Onya’s company, Neotex.ai, is at the forefront of a digital revolution that blends artificial intelligence with livestock identification. “A cow’s face is like a fingerprint. We use biometric algorithms to give each animal a unique, unfalsifiable digital identity,” she explained.
That simple photograph enables financial institutions to verify livestock ownership, value the herd, and issue loans backed by real-time, tamper-proof data, a game-changer in regions where women have traditionally been excluded from formal banking.
Across sub-Saharan Africa, women make up as much as 60% of smallholder livestock farmers, yet they receive less than 1% of agriculture financing. The reasons are structural, including lack of documentation, weak asset verification systems, and biased financial frameworks. Neotex.ai's AI system directly addresses these challenges.
Backed by the African Development Bank’s Affirmative Finance Action for Women in Africa (AFAWA) initiative, Neotex has expanded into new rural areas in Kenya, already registering over 1 250 animals. The platform is proving that technology can formalise informal economies and bring visibility to millions of rural women.
“This is more than fintech. It’s visibility. It’s dignity. It’s agency,” further stated Onya.
As World Youth Skills Day 2025 was celebrated today, the innovator’s message resonates - invest in the digital skills of young Africans, especially women, and they will transform entire sectors.

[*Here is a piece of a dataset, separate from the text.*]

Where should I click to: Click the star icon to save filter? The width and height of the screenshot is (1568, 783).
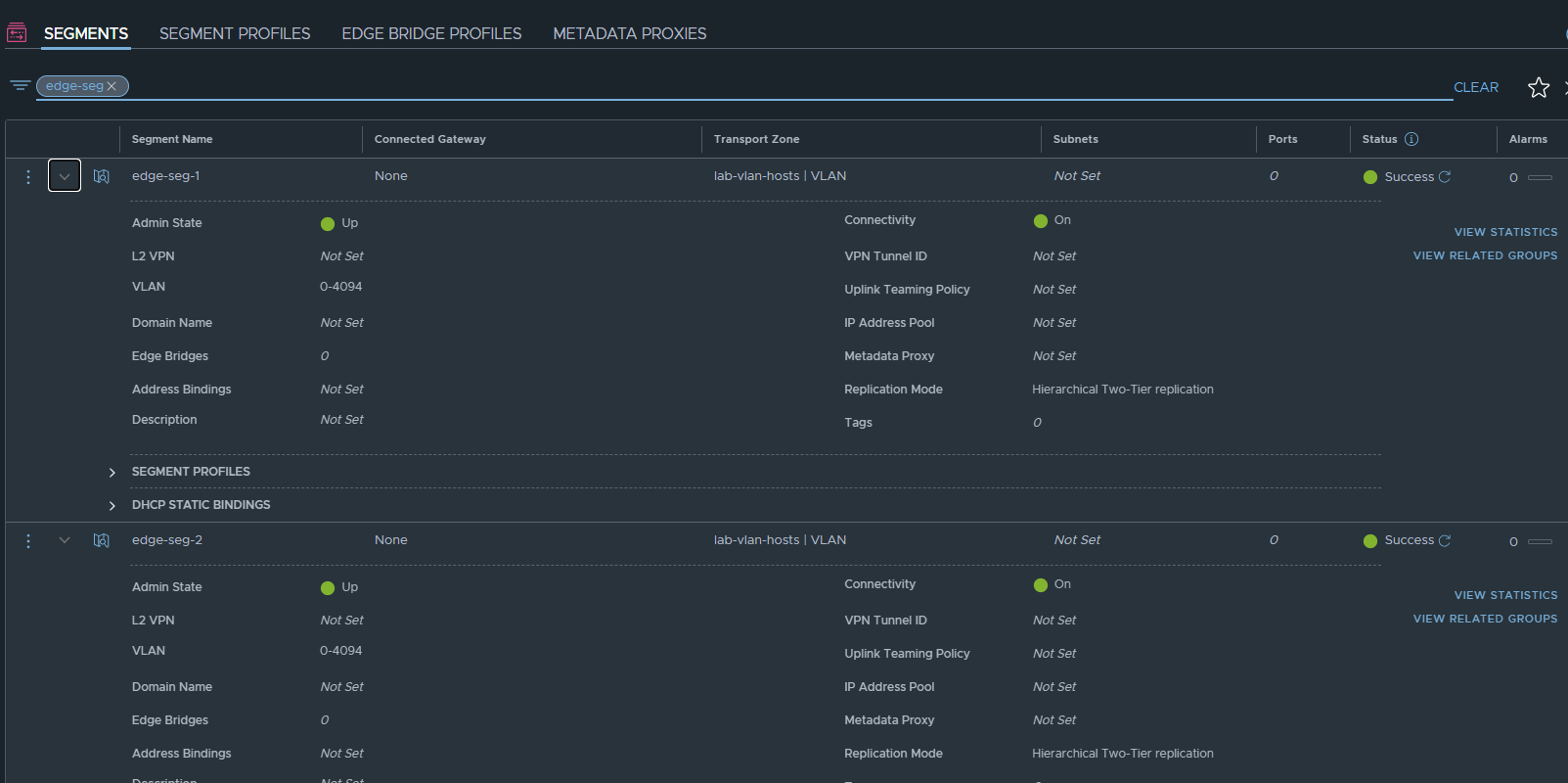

The Democratic Republic of the Congo-born Onya and co-founded of Neotex.ai urged banks to trust local economies by investing in areas that are often overlooked by other funders. She further encouraged Africa’s youth to embrace the digital age in their creativity.
“Dare to imagine the impossible. I built a tech solution with just a smartphone and a herd of cows. So can you,” she said.